Information Start Marker

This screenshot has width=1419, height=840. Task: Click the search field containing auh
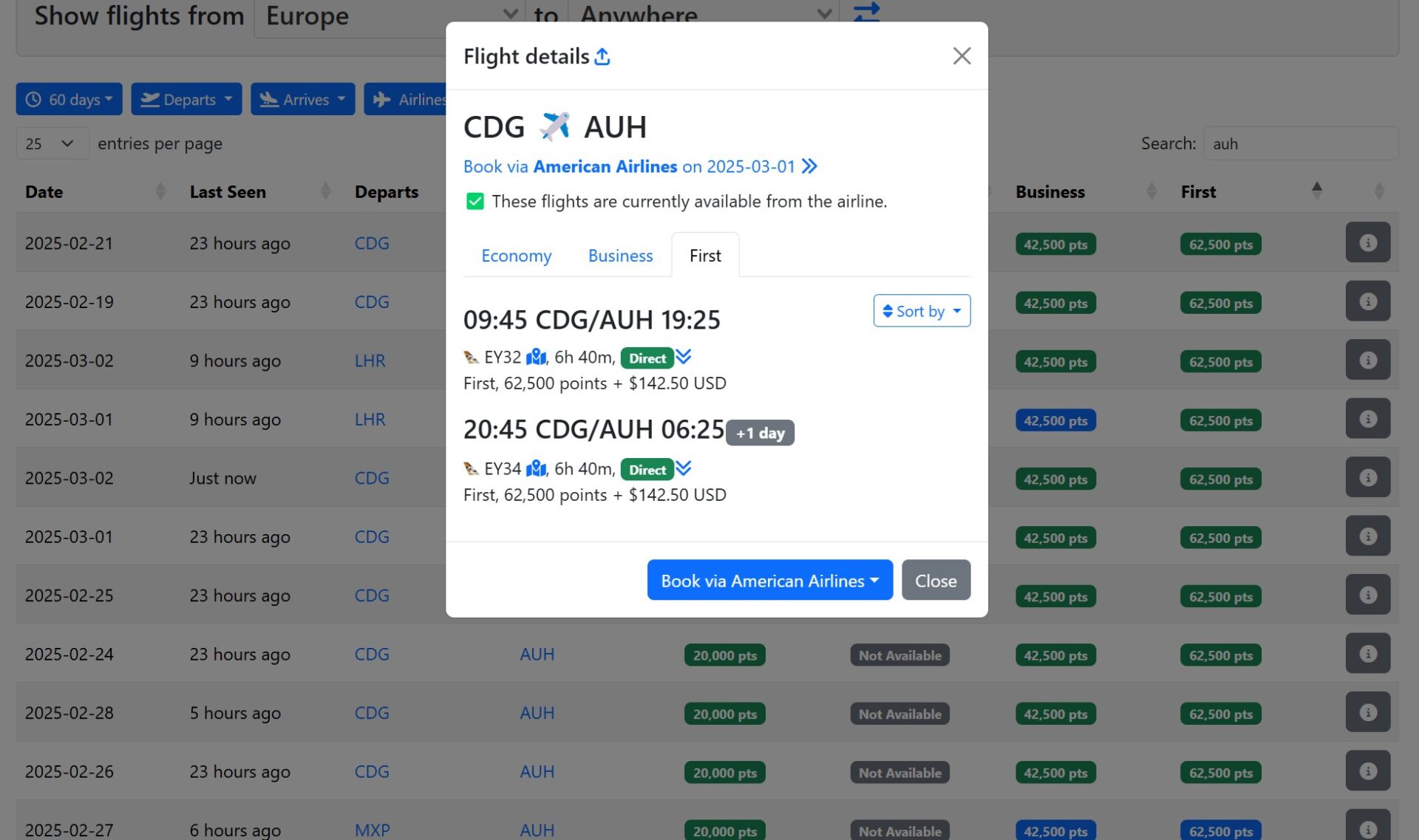[1300, 143]
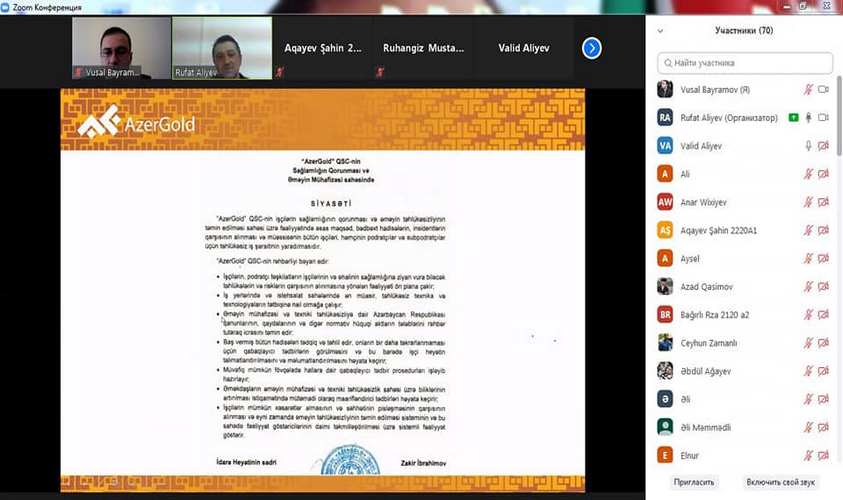843x500 pixels.
Task: Click the Найти участника search field
Action: pos(745,63)
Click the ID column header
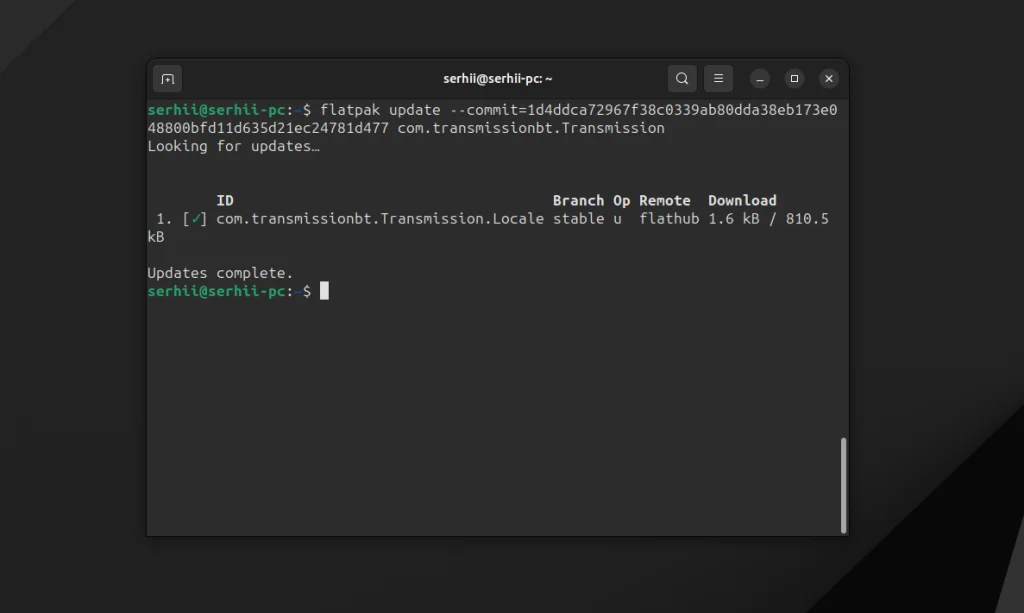 point(225,201)
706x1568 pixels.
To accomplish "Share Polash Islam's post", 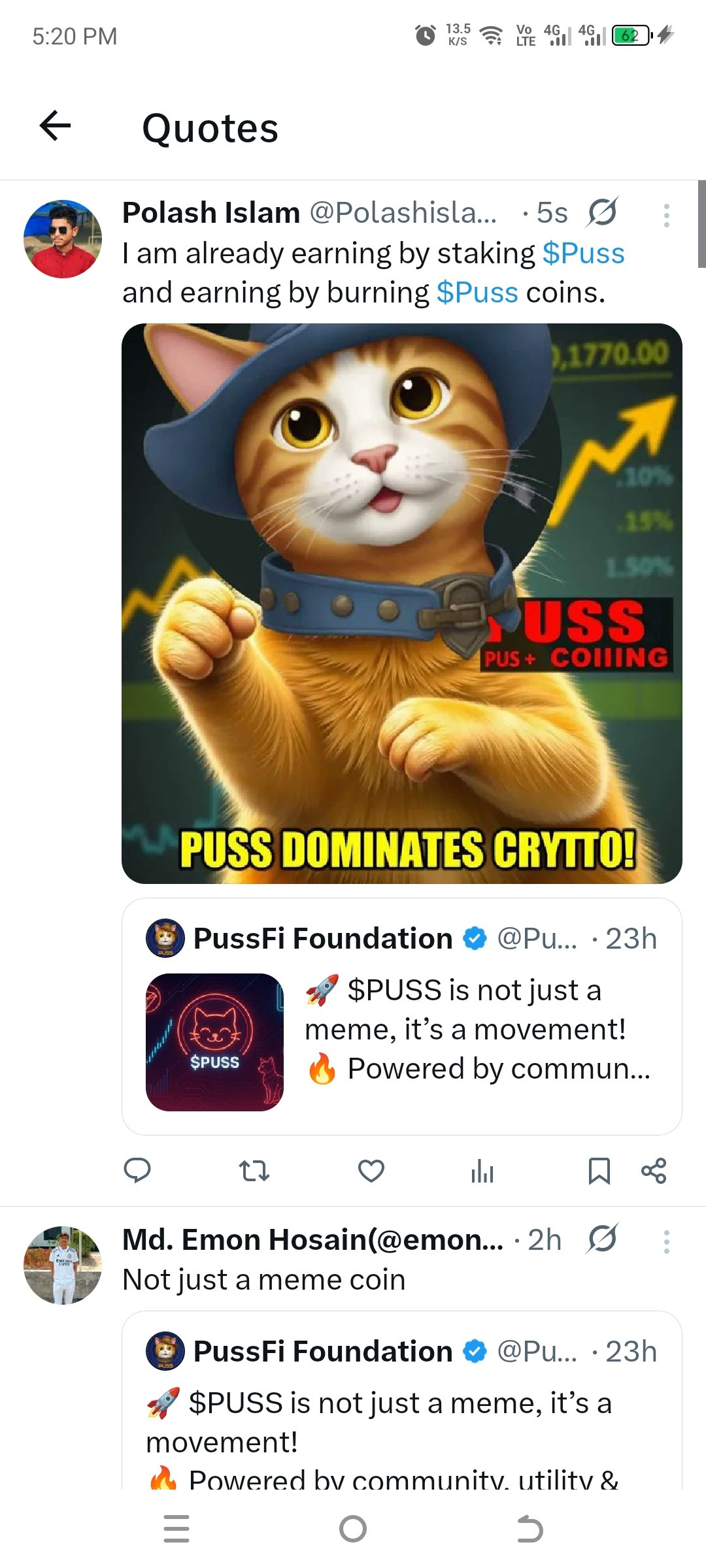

Information End Marker

## Task to complete
Quote all the records verbatim, dropping any pictures from your copy.

## Written solution
This screenshot has width=1419, height=840. Task: Click the search field containing auh
[1300, 143]
843x500 pixels.
Task: Click the Найти участника search field
Action: pos(745,63)
Click the ID column header
 point(225,201)
706x1568 pixels.
To accomplish "Share Polash Islam's post", 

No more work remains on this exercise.